**EXERCISE:**
With pictures left out, retype exactly the lines from the one containing "Click the red Home icon in top bar" through the final line of the entries.

**SOURCE DATA:**
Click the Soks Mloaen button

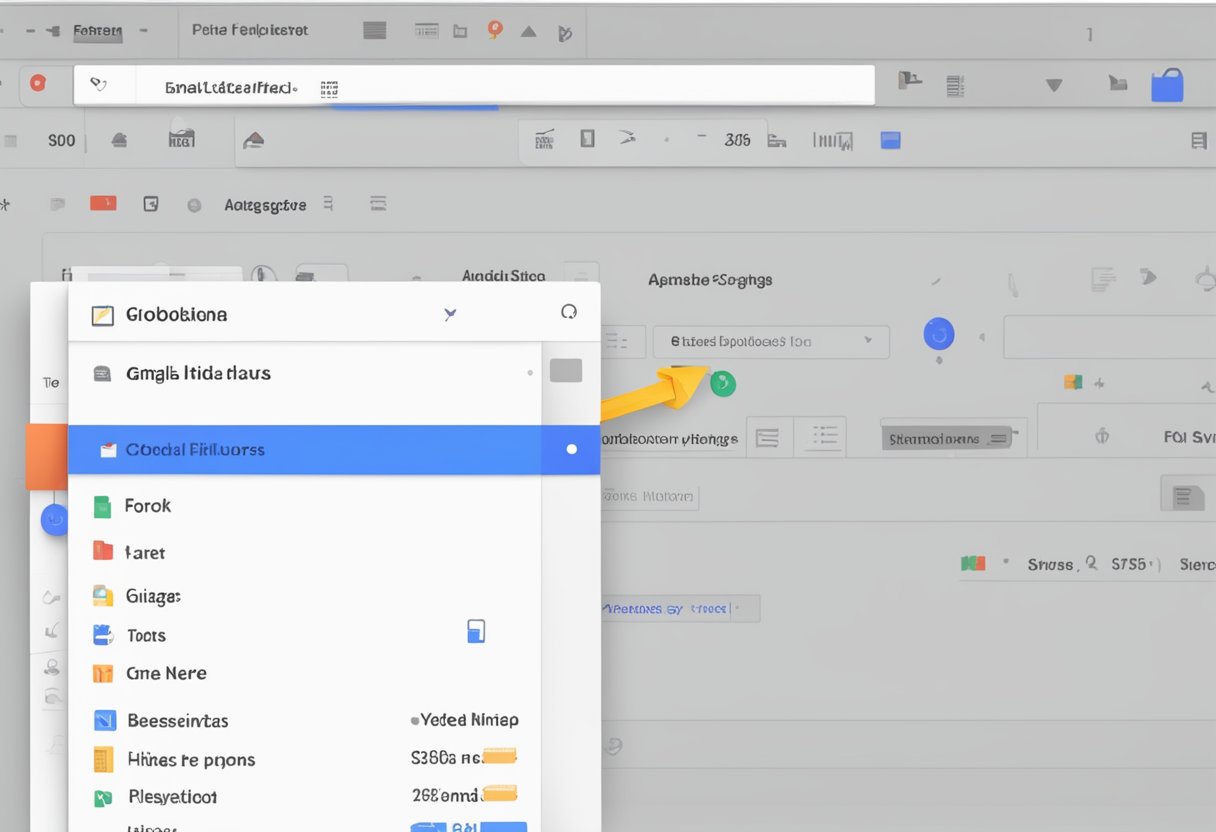(x=649, y=496)
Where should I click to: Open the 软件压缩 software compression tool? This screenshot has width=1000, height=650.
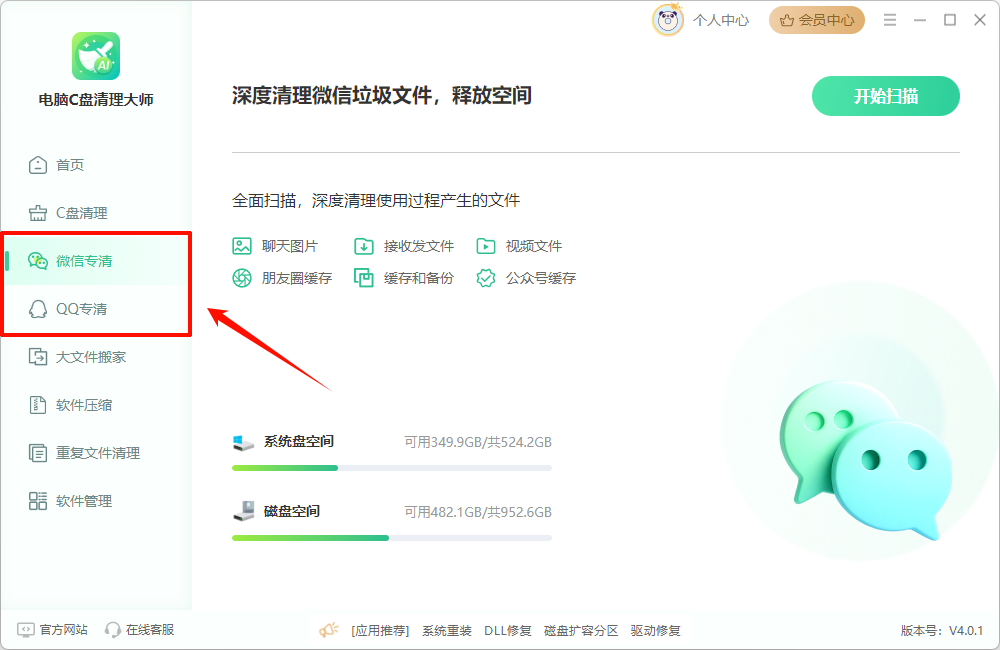(x=79, y=405)
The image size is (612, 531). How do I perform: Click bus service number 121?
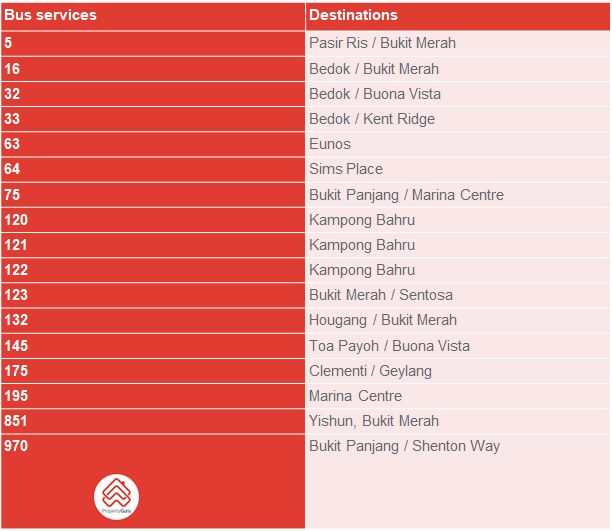(x=15, y=245)
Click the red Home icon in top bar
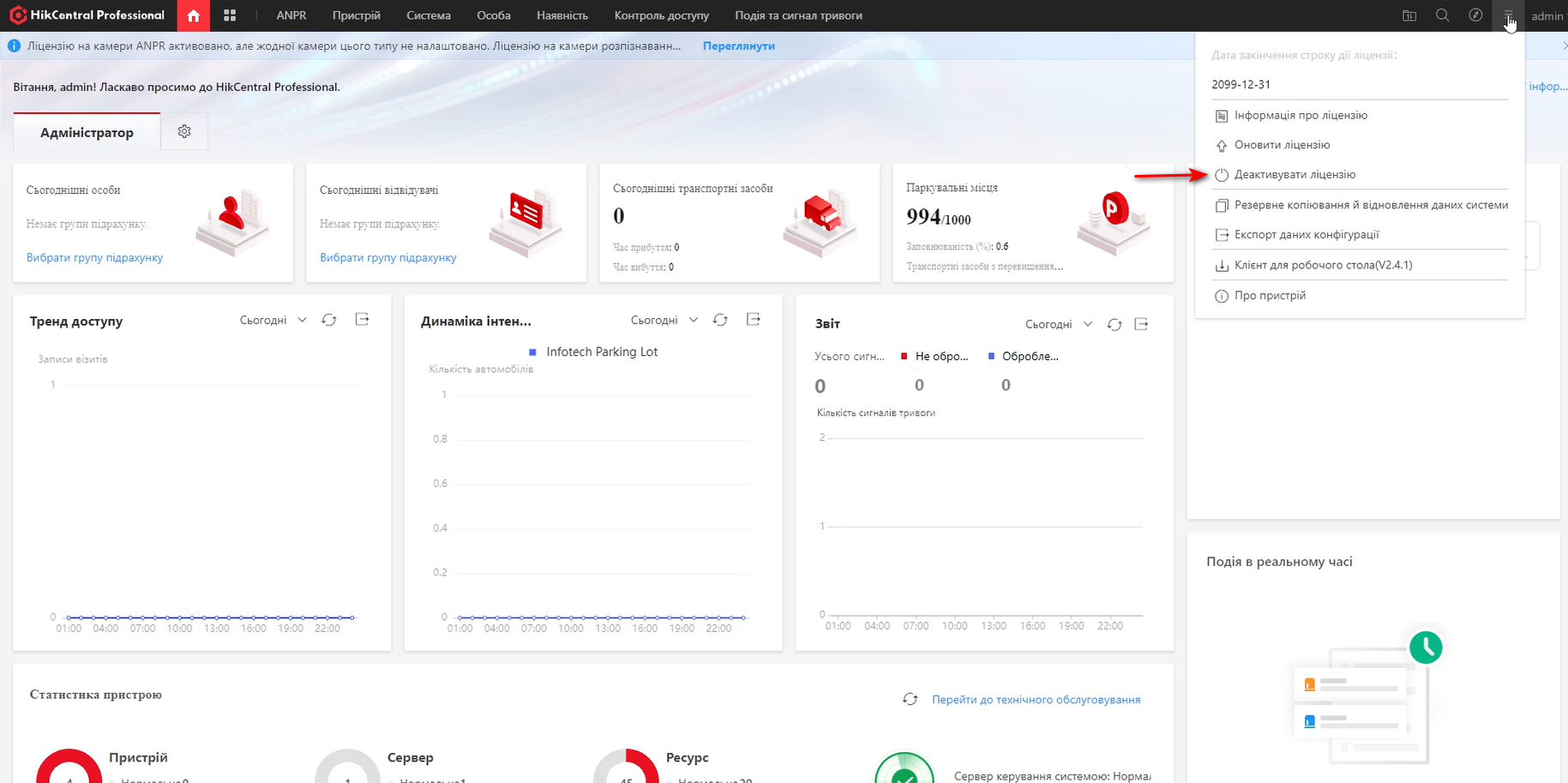The width and height of the screenshot is (1568, 783). click(x=193, y=15)
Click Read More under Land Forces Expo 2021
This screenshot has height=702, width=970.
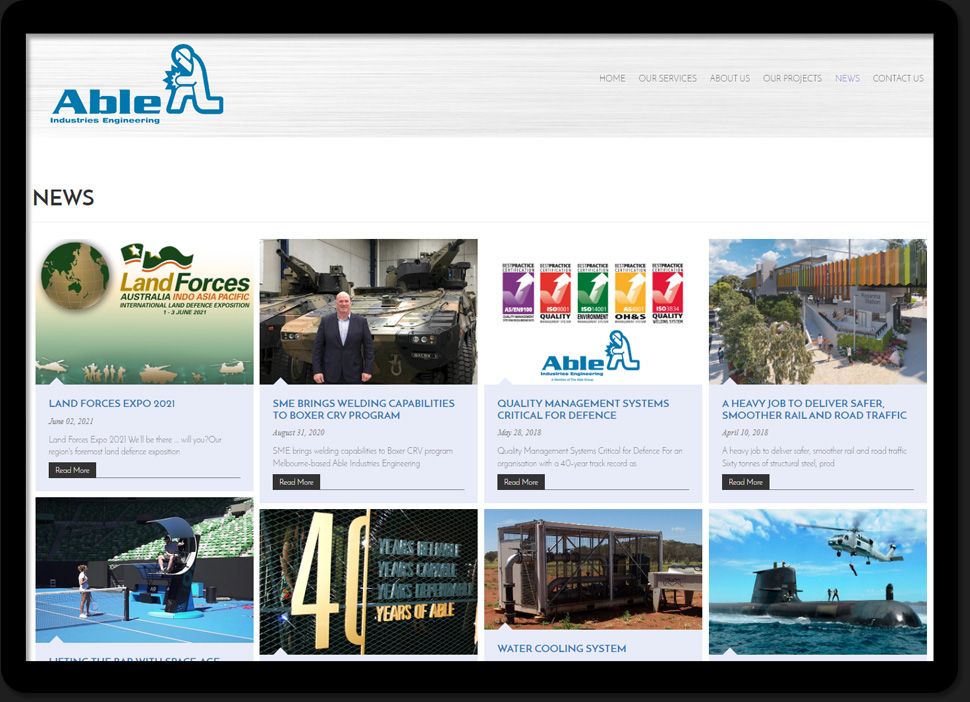pos(72,470)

**PROBLEM SOLUTION:**
Click the red Home icon in top bar
The width and height of the screenshot is (1568, 783). click(x=193, y=15)
Click Read More under Land Forces Expo 2021
This screenshot has height=702, width=970.
pos(72,470)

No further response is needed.